##### INPUT DATA

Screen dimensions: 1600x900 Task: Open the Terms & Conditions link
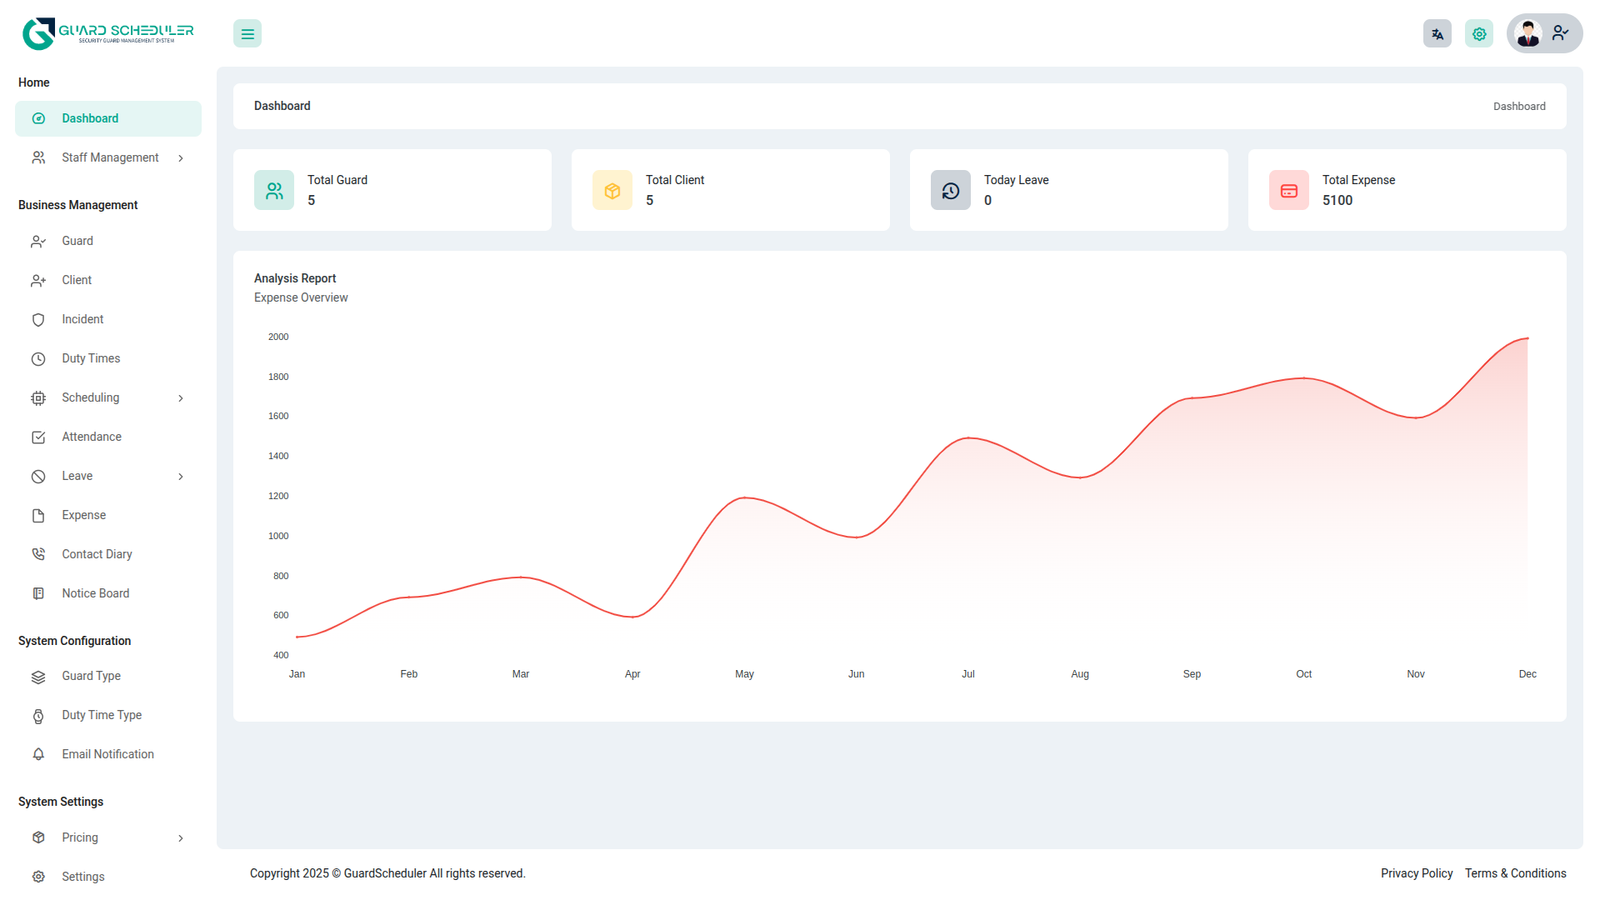pos(1515,873)
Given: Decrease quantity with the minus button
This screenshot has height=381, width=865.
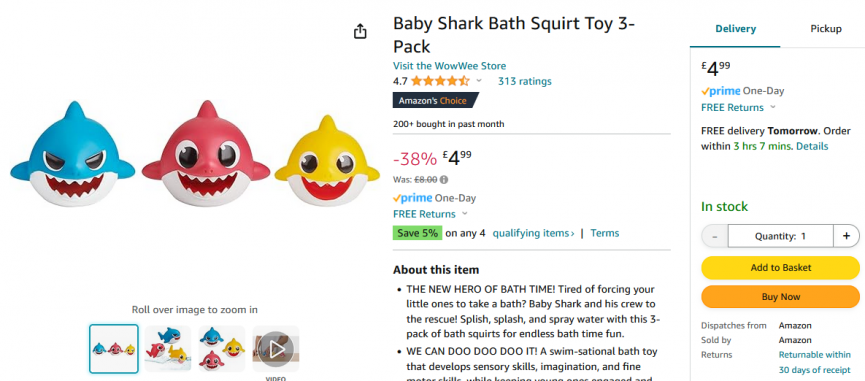Looking at the screenshot, I should pos(715,236).
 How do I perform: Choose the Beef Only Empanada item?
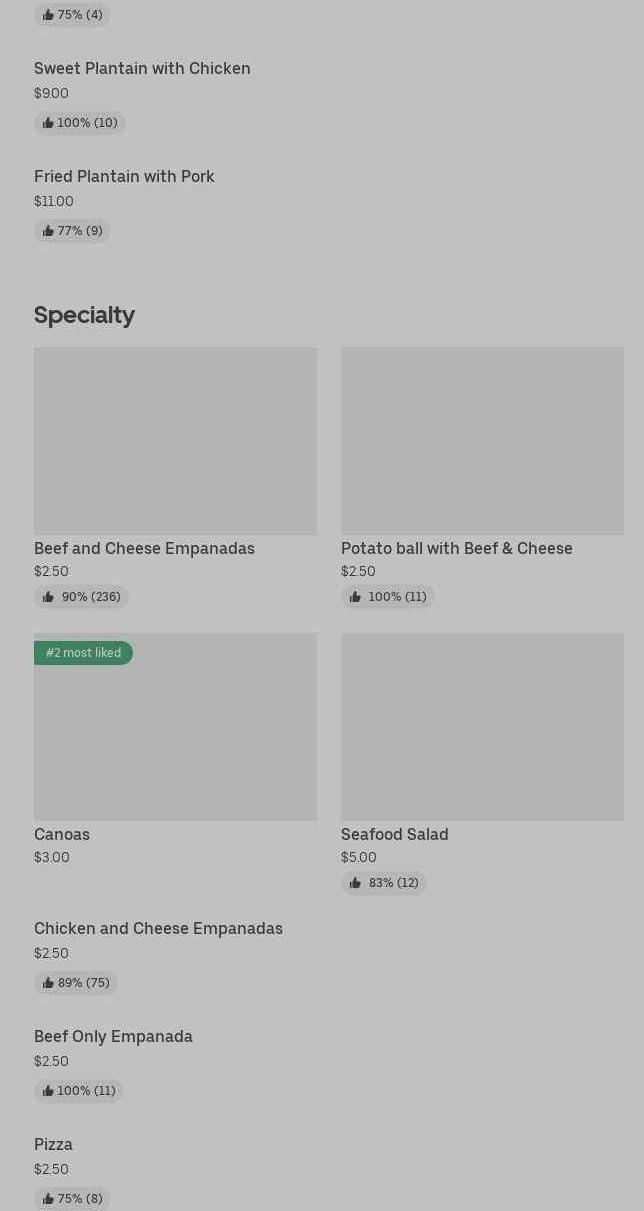pyautogui.click(x=113, y=1037)
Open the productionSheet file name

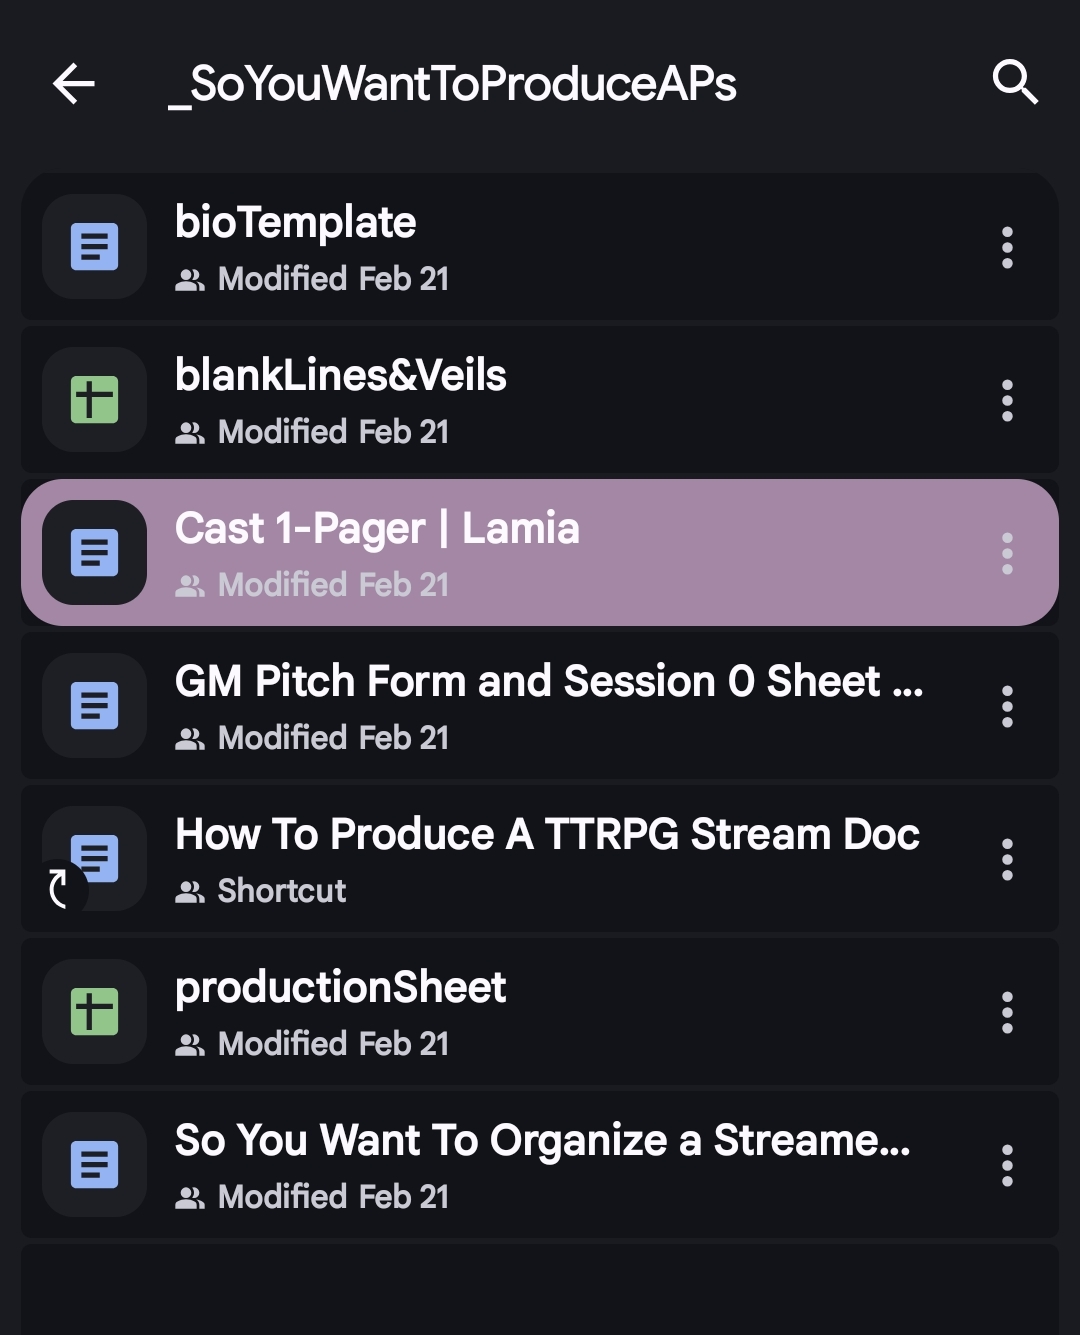click(340, 988)
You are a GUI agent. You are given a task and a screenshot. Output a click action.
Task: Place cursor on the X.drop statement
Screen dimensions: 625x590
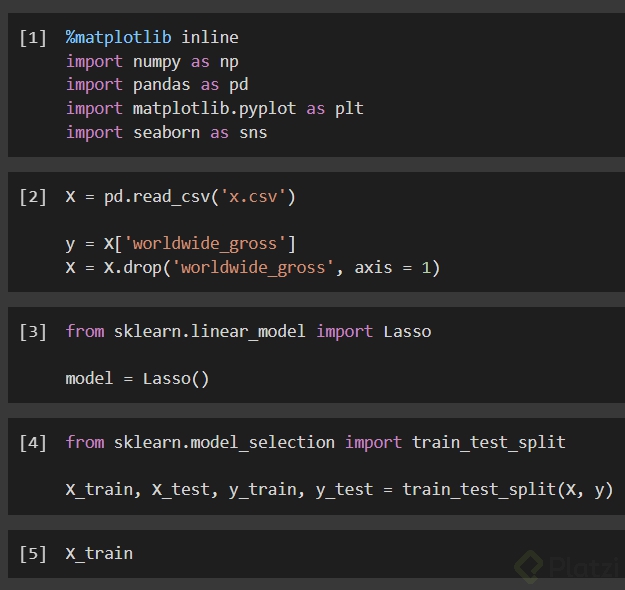[x=252, y=267]
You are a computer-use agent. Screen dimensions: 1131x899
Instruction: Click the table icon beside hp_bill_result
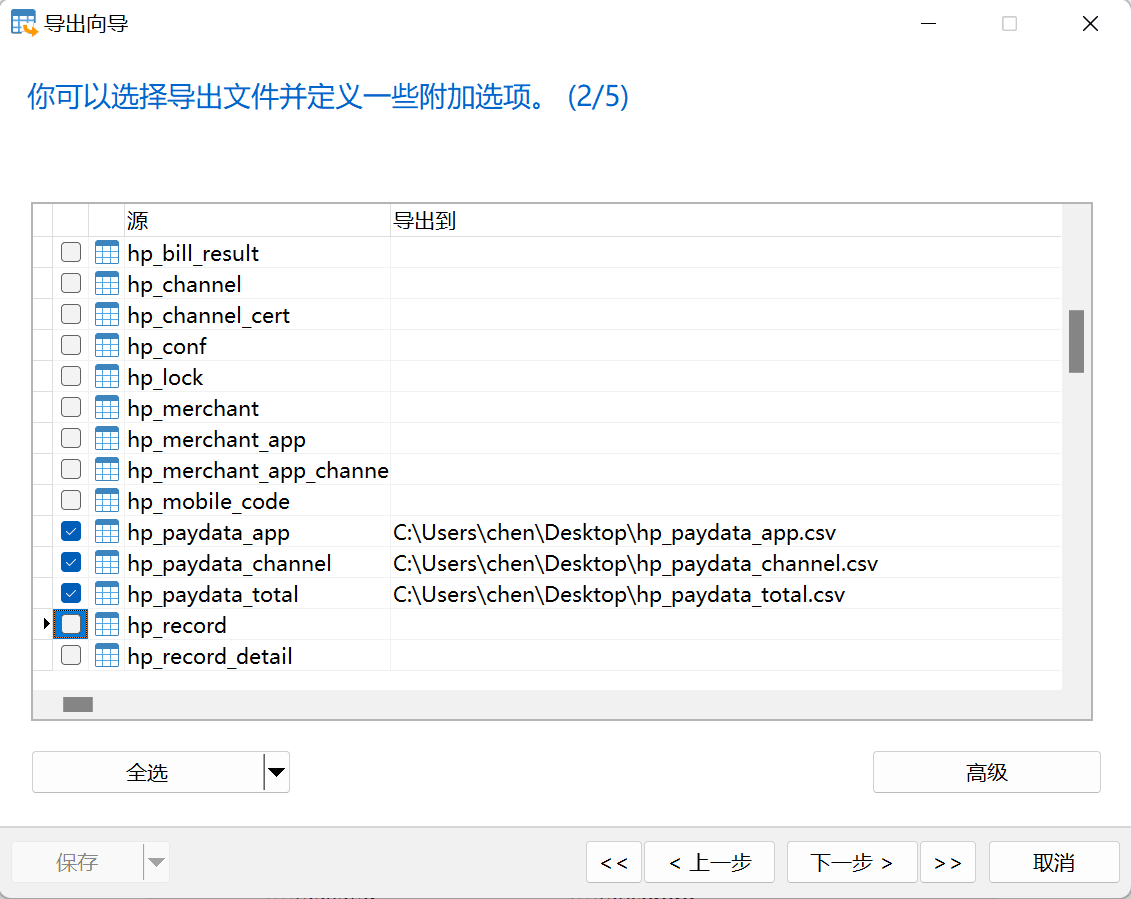click(106, 252)
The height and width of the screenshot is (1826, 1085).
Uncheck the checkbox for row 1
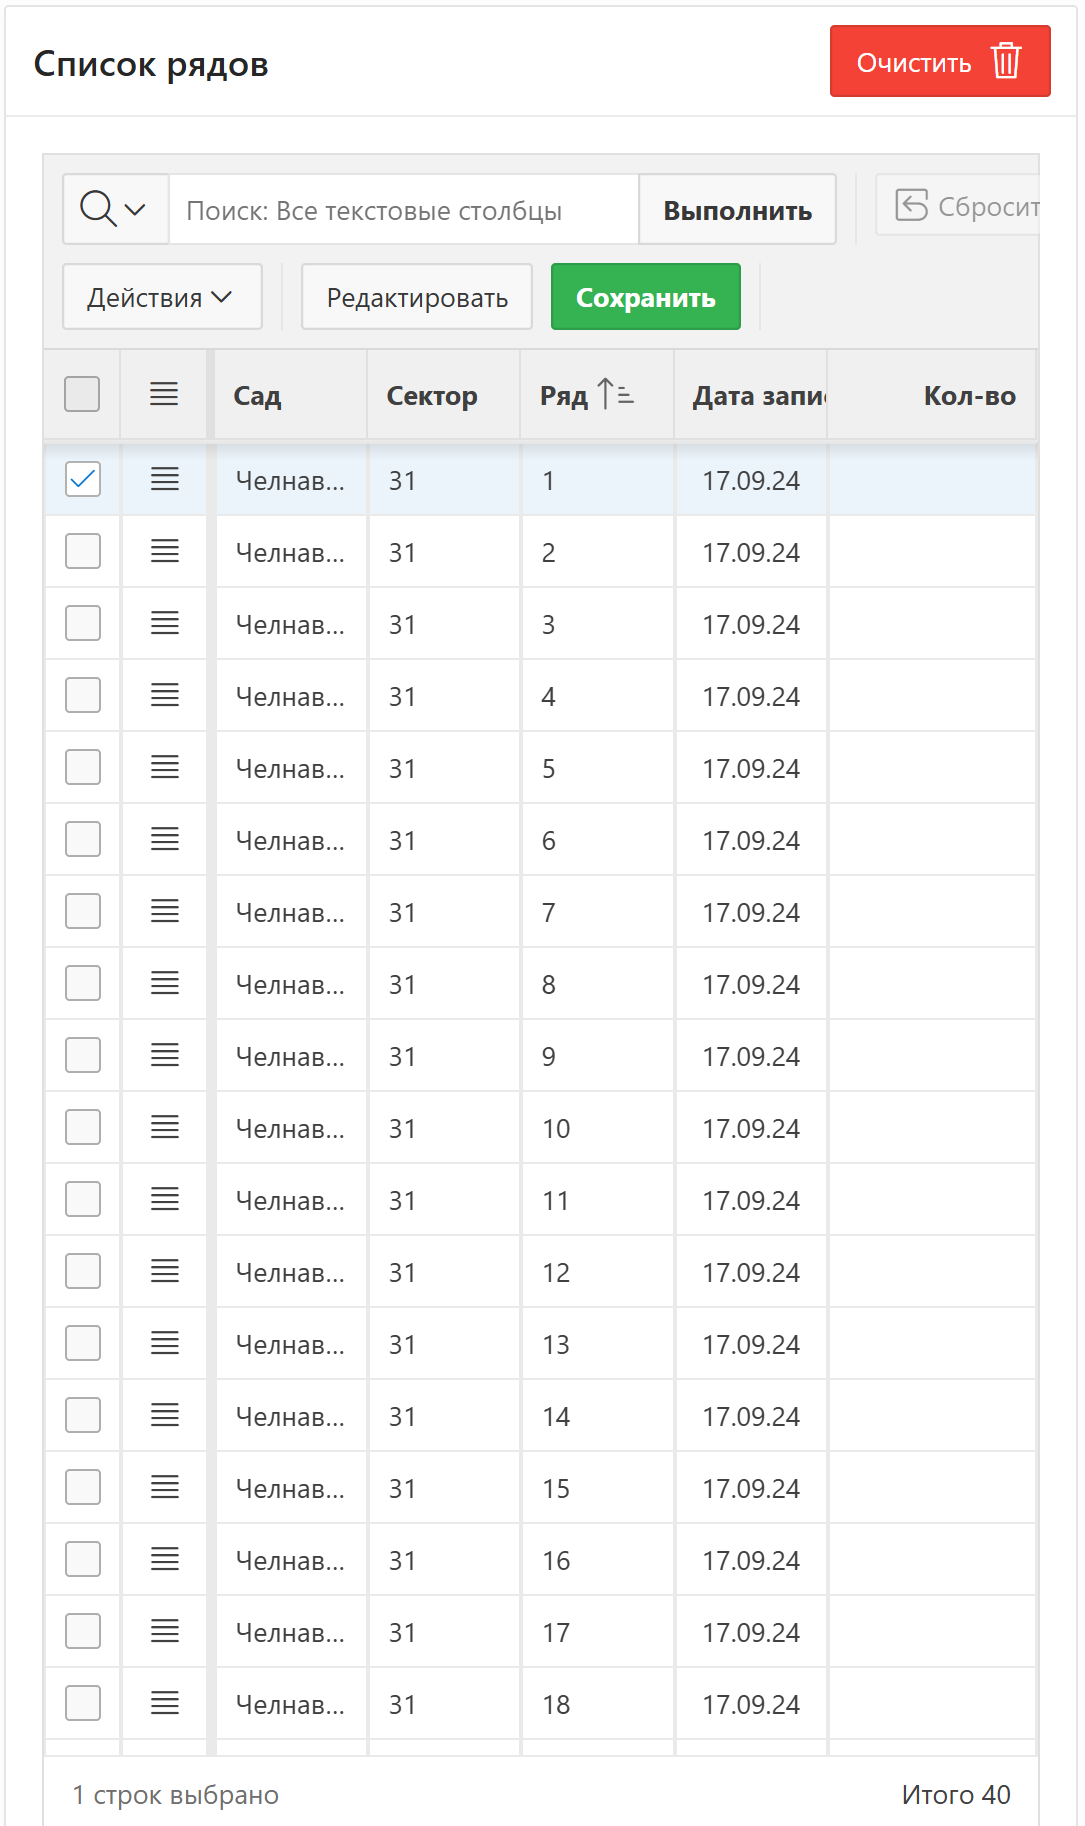(83, 480)
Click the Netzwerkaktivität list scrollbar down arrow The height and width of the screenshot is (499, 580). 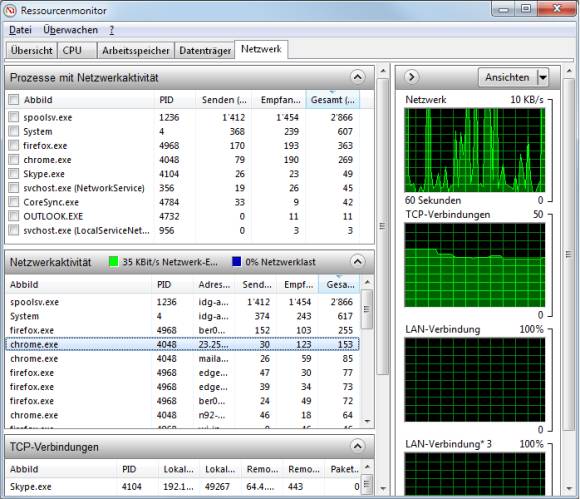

##########

- [TASK OBJECTIVE]:
Would you set down the records exactly, with no pictures included?

- [EXPECTED ANSWER]:
Screen dimensions: 1600x900 Task: Open the Terms & Conditions link
pos(1515,873)
Given: Decrease quantity with the minus button
This screenshot has height=381, width=865.
Looking at the screenshot, I should pos(715,236).
 How do I perform: Choose the Beef Only Empanada item?
pyautogui.click(x=113, y=1037)
Open the productionSheet file name

click(340, 988)
You are a GUI agent. You are given a task and a screenshot. Output a click action.
Task: Place cursor on the X.drop statement
Screen dimensions: 625x590
[x=252, y=267]
You are a computer-use agent. Screen dimensions: 1131x899
Instruction: Click the table icon beside hp_bill_result
click(106, 252)
The height and width of the screenshot is (1826, 1085).
Uncheck the checkbox for row 1
(83, 480)
Click the Netzwerkaktivität list scrollbar down arrow The height and width of the screenshot is (499, 580). 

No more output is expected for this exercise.